食用油混運風波還未結束,7月13日《財新》報道,不僅公路運輸,食用油水路運輸也存在混運的現象,且洗艙證明很容易偽造。問題在持續擴大中。
我們首先要向參與報道的《財新》致敬,至少這可以讓我們把問題從「境外勢力」的範疇,拉回食品安全領域。
面對食品安全問題,人們有個簡單的邏輯,即這是個食品監察問題:如果食品安全部門嚴格監察,食品安全問題就可以迎刃而解。
這又變成了一個「道德問題」,只要商家或檢測機構的人員足夠有道德,食品安全就不是問題。今天,我們來審視一下這個離生活非常近的問題。
1.
食品安全:一種典型的現代風險
我們的生活面臨諸多風險:失業、自然災害、戰爭、私隱泄漏、金融風險,等等,但確實沒有哪一個像食品安全一樣,如此「現代」。正是因為食品風險的「現代性」,讓其成為最難解決的一個問題。
食品安全最顯著的特徵,是「不可感」。不管是自然災害還是戰爭,都是可感的。甚至金融風險,人們都能實際地看到賬戶上數字的衰減。
但食品安全問題,除了顯性的短期毒性反應,更令人擔憂的是對健康的長期影響,例如某種化學元素在身體內的沉積。這樣的沉積在短期或許不會產生任何異樣,因而這個領域的風險很大程度上是由「知識」發明出來的。
請注意,知識發明不代表這種風險的虛假,而是說這種風險的任意性。
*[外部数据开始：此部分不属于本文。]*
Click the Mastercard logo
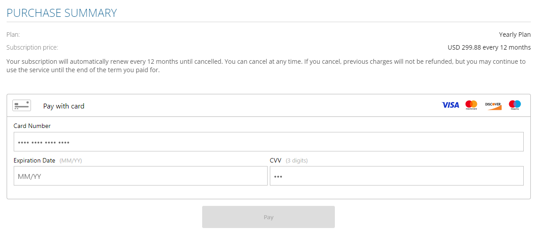471,105
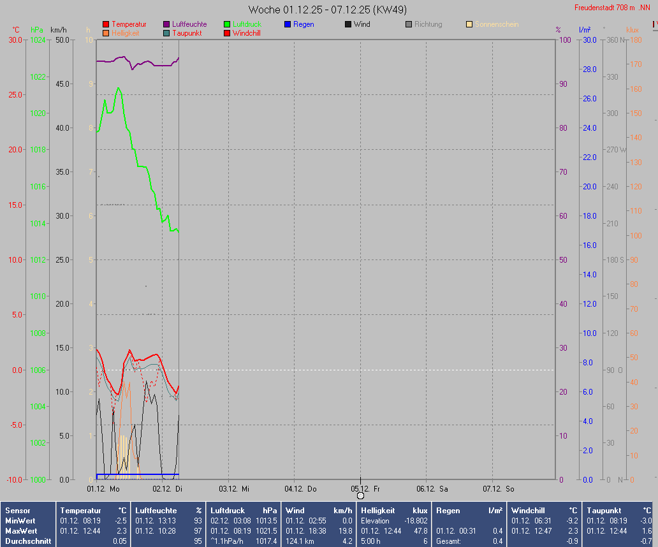The image size is (658, 547).
Task: Click the orange Helligkeit legend swatch
Action: 106,33
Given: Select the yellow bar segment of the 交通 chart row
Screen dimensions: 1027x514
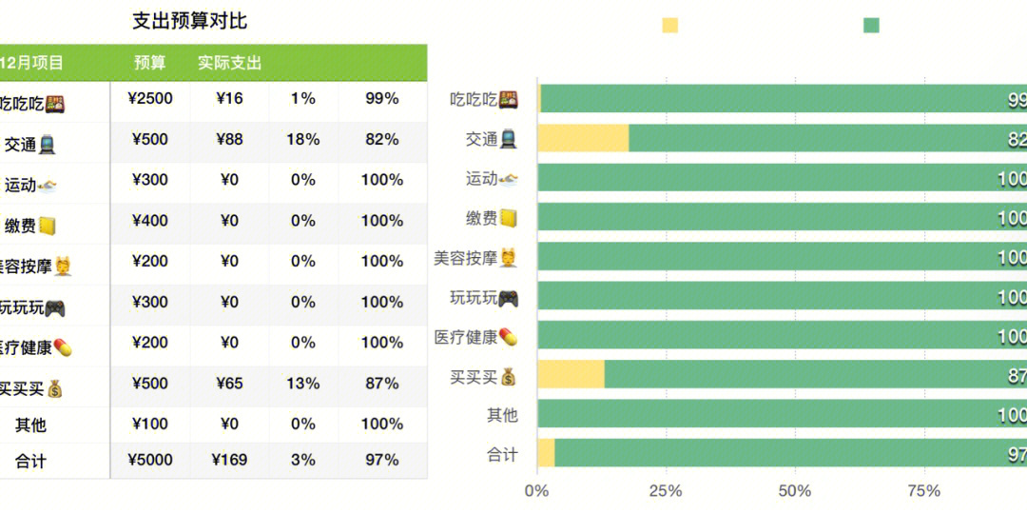Looking at the screenshot, I should pos(583,138).
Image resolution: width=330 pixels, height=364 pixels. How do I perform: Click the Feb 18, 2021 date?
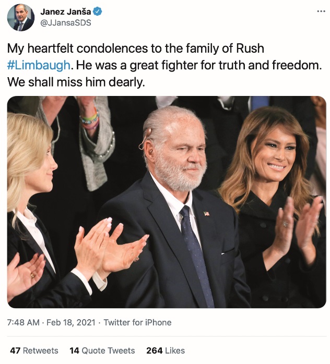point(71,323)
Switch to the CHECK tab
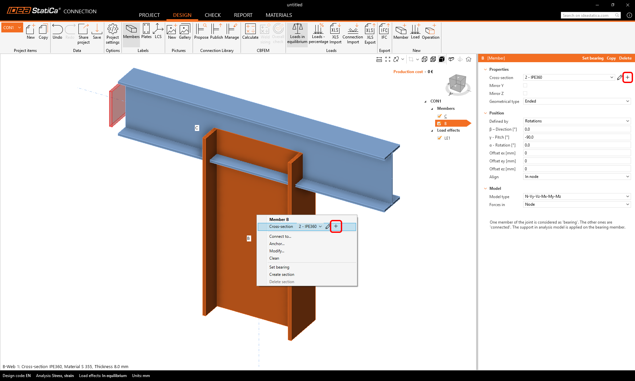The width and height of the screenshot is (635, 381). [212, 15]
理解這種任意性,你可以打開你的家族微信群,看看裏面的文章,就能感覺到這種風險有多麼容易構成。為此,我們在不同的理由下多次搶過食鹽。
食品安全的第二個特徵,是個體化與日常化。失業、天災、戰爭,都不是個體可以決定的,即便其中很多事件比食品安全的後果嚴重得多,人們也不至於真的因此焦慮。
一是因為焦慮沒用,沒什麼可做的;二是因而這些風險大多一榮俱榮,一損俱損,如果我們身邊的人和我們共同承擔,好像都好受一些。但食品安全是非常日常和個體化的,因而才會帶來巨大的壓力和心理負擔。

《絕命毒師》S3
食品安全的第三個特徵,是制度性。它並非一個單一要素決定的,也不是在一個複雜系統中由各個要素湧現產生的(如股市)事件。
食品安全是由一個體系中的各個環節共同作用的結果,從自然資源到生產企業到物流產業鏈,再到末端的餐廳和媒體。每一個環節都由不同的人,在不同的利益和考核體系下工作,其中很多環節,都在為食品安全注入新的風險。
這三個特徵足夠勾勒出一種緊張的狀態。面對你面前的一袋米、一碗麵、一杯奶茶,製作的黑箱中處處都是危險,甚至讓人非常謹小慎微。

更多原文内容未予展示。